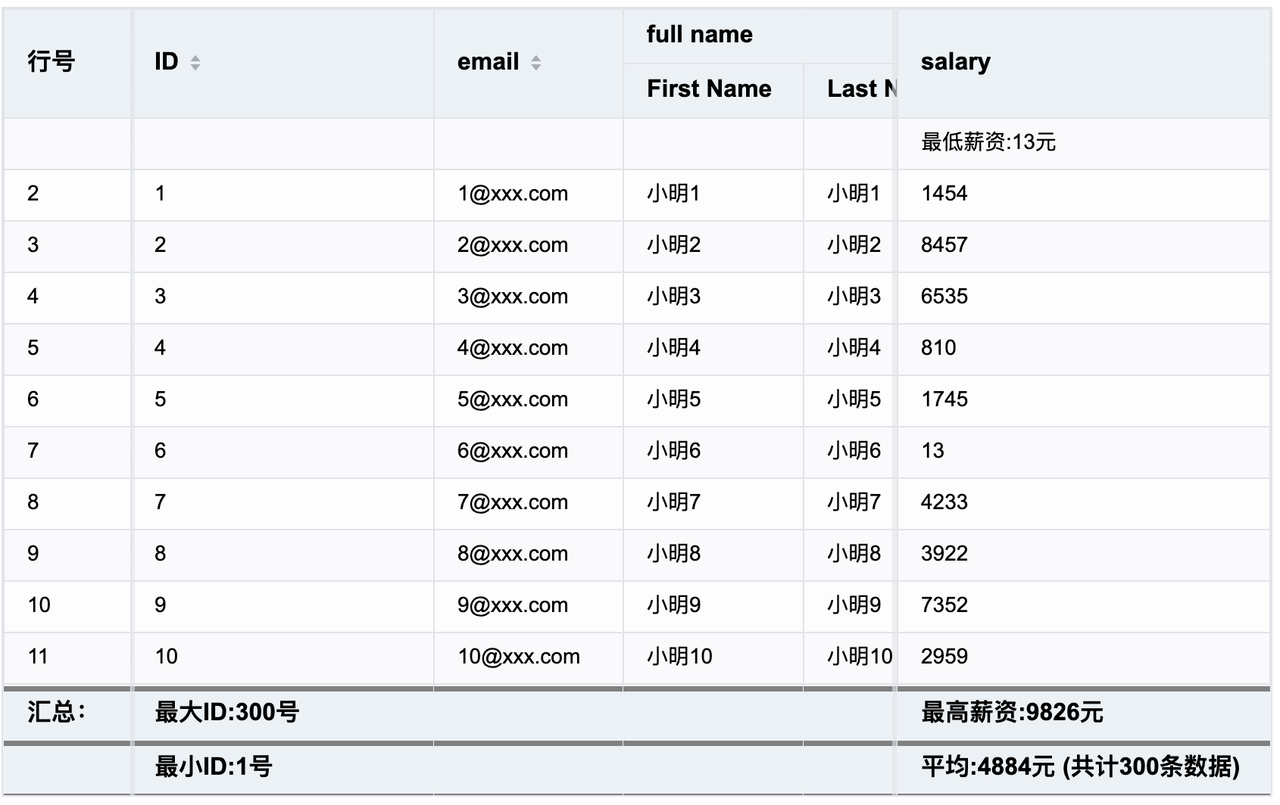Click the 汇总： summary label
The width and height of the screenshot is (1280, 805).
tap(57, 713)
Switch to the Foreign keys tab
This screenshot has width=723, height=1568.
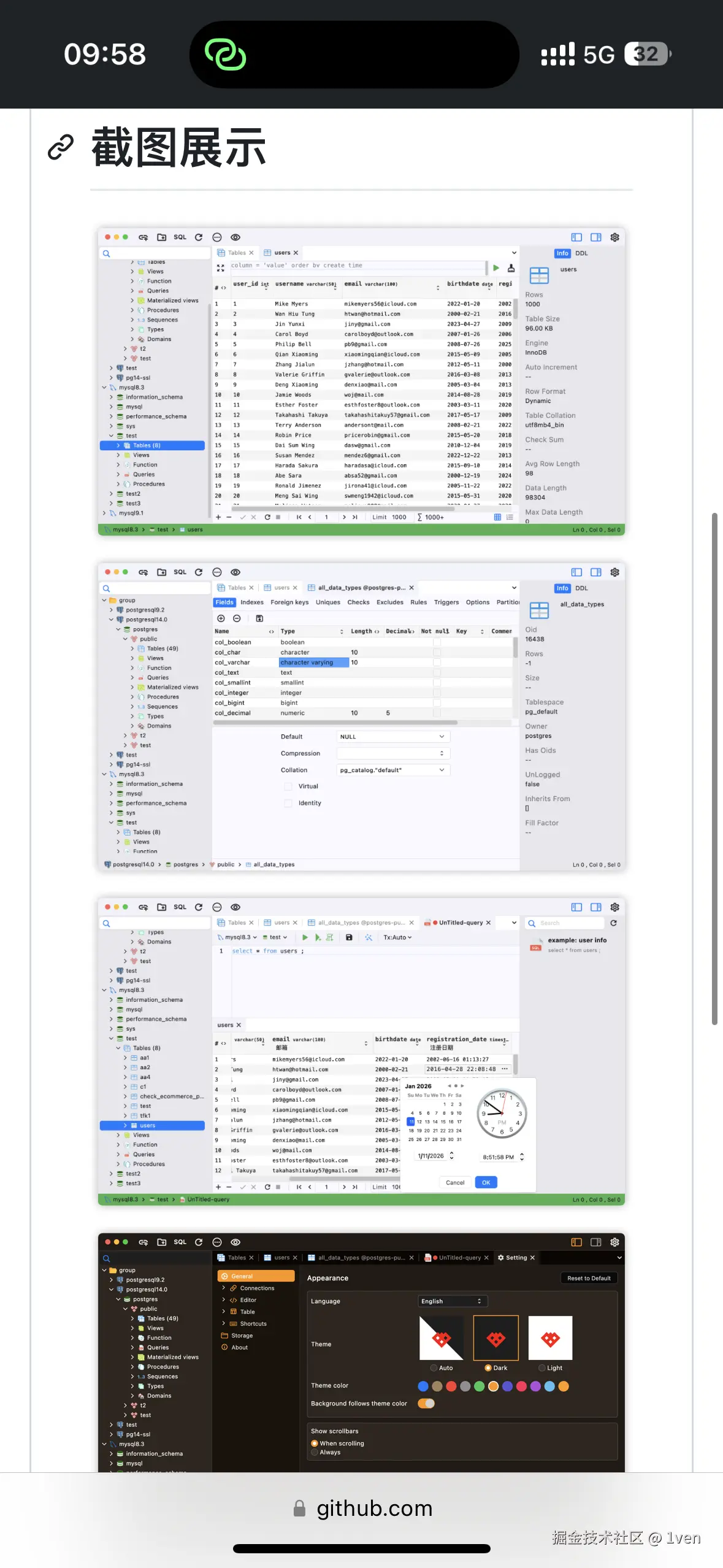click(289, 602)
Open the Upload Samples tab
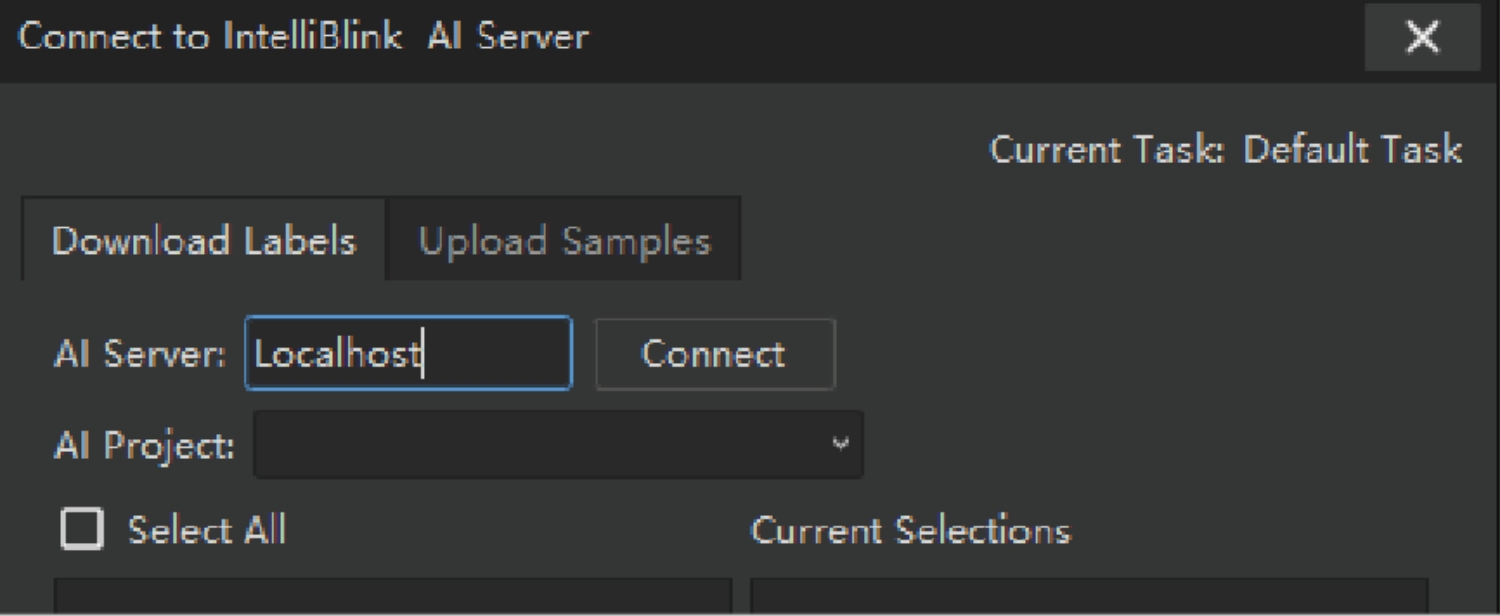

______________________________

» The problem: Repeat word for word, and nothing more, the lines between the line containing "Switch to the Foreign keys tab" and the last line of the records above, inclusive, without pictures.

» Task output:
Switch to the Foreign keys tab
This screenshot has width=723, height=1568.
click(289, 602)
Open the Upload Samples tab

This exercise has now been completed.